Changes that may be made to the structure, guidelines and agenda of the Student Association in the coming months will most likely reflect a growing concern for the integration of student group representation in student government.
Attention was brought to the issue of unity among the student body last week through a series of forums and events, a demonstration outside the Glenn G. Bartle Library and an election for the S.A.’s office of multicultural affairs.
“What we need to recognize is our community is not just one image,” said J. Nathaniel Reed, who was elected vice president for multicultural affairs on Friday with 42.13 percent of 769 votes. “Diversity is our culture,” he said.
Reed stressed that multiculturalism meant more that just ethnicity, and had to be valued in terms of sexual orientation, socioeconomic status and religious preferences, among other aspects of identity. “It’s more than a black-white thing, or a race thing,” agreed Annie Faya, chairwoman of the Intercultural Awareness committee of the S.A. “We don’t want to talk about diversity in the sense that we’re different.”
Faya spoke at the Assembly meeting last Monday about concerns she had with the lack of representation of minority students and multicultural groups in student government. She said that she would be working with the new vice president to restructure both offices with the interest of making students more comfortable with coming to the meetings.
“We need to grow right now,” Reed said of the multicultural affairs office. “Both for people who will come to the office after us, and for people who get involved now.”
David Belsky, the executive vice president of the S.A., who is working on changing the structure of some of the assembly with the help of a “task-force,” said he is considering hiring a “professional” to help integrate student groups into the S.A.
“I want to help provide student groups with more than just money, bureaucracy and rules,” he said. “We need a positive link.”
Other changes to the S.A. under Belsky’s plan would be a complete overhaul of the constitution and bylaws.
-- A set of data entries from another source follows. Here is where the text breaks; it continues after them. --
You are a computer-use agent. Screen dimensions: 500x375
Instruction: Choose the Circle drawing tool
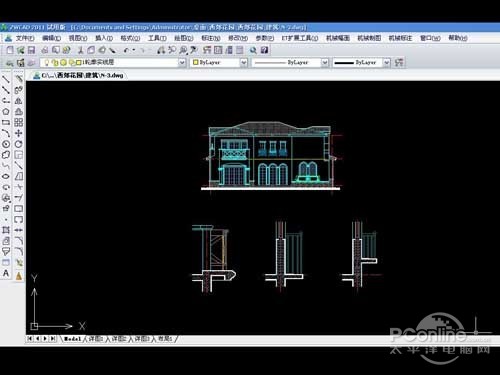coord(6,144)
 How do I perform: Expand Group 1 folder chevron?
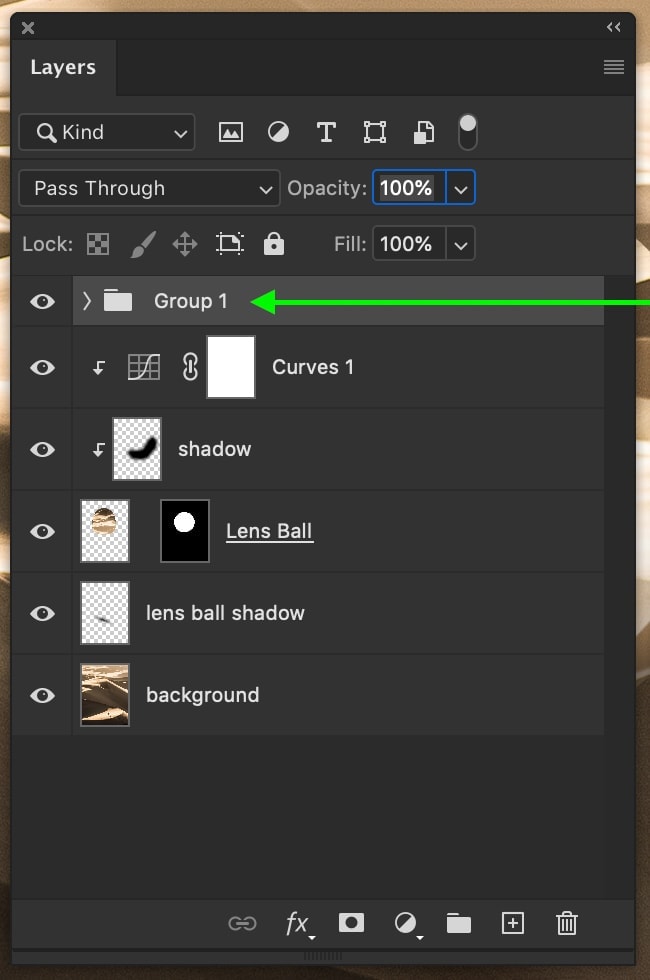click(x=87, y=301)
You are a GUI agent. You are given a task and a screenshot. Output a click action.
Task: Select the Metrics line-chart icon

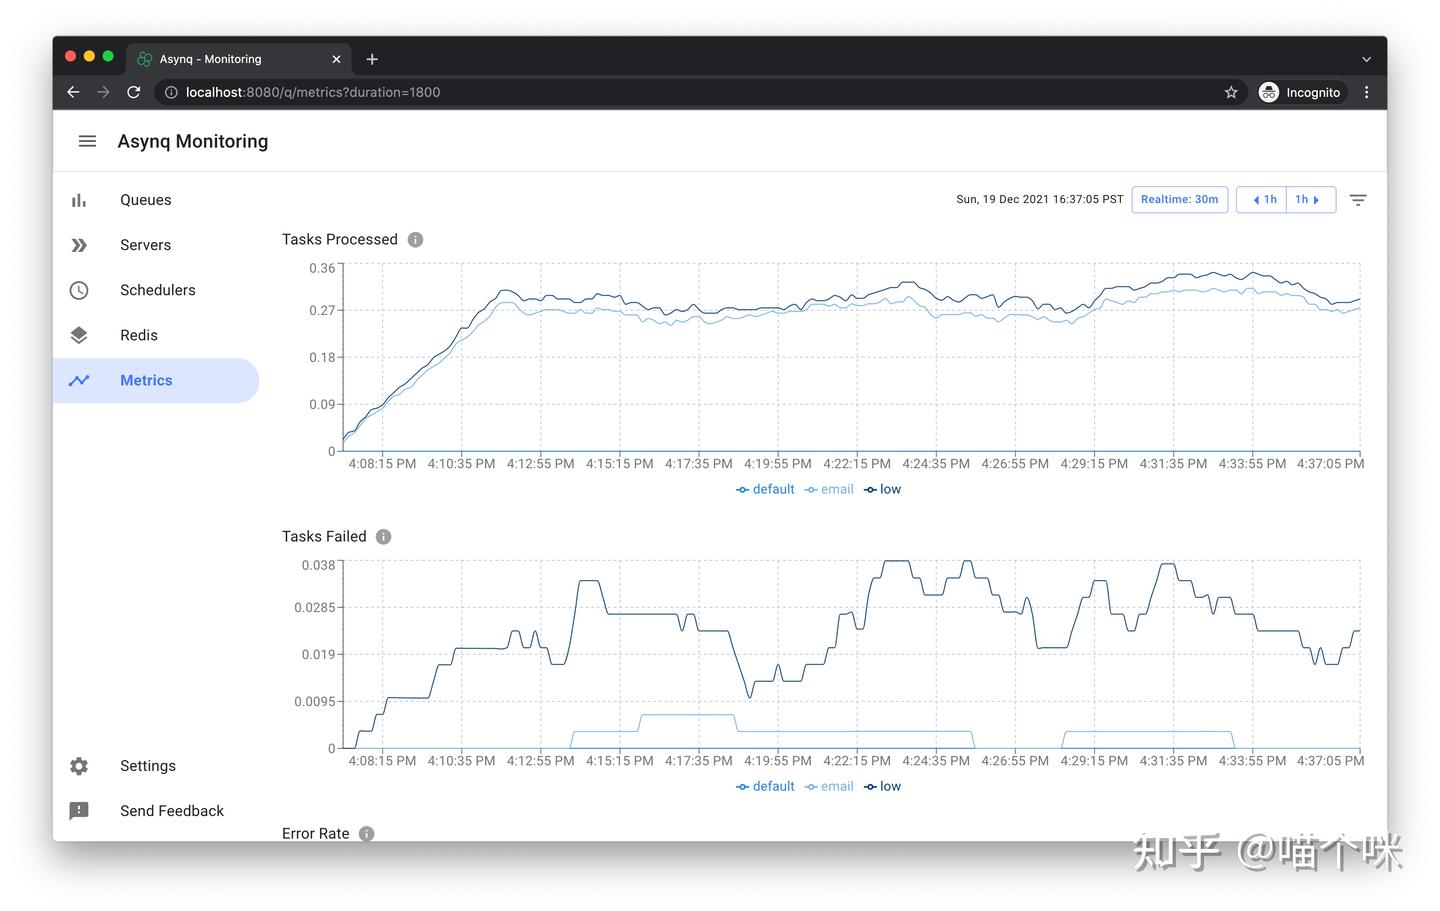(79, 380)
While the S.A.’s constitution was rewritten last year, the bylaws were never changed, creating incongruities between the two documents. One inconsistency was made apparent during the VPMA election, as the previous vice president of the office resigned and no provisions had been made for electing a new official after a resignation.
Belsky said he was also considering changing the name of the Student Assembly to the ‘Student Senate.’
Both Belsky and Fiona Peach, chairwoman of the S.A. elections committee, said they are interested in changing the procedures for holding Student Assembly elections on the Internet.
“Every other major university does electronic voting,” Peach said. She added that it would be unlikely to have the system up for next semester, but that it would be probable to have it for next year.
According to Peach, the S.A. could expect much higher voter turnout for elections if students could vote online. Less than one-tenth of the student body voted in Friday’s election, which Peach said ran as smoothly as it could considering the time constraints of the Assembly’s constitution.
The formal changes to the structure of the S.A. as outlined in the constitution, including any additional offices and committees, would probably not be done until the end of the year, Belsky said. Committee meetings to begin the task of rewriting the documents will begin when the classes resume after Thanksgiving break.
“Hopefully, these changes will make the student body more interested,” Belsky said.
According to Faya and Reed, the need to get minority students more interested in student government affairs is dire.
“There was and is a sincere concern that people feel marginalized,” Reed said.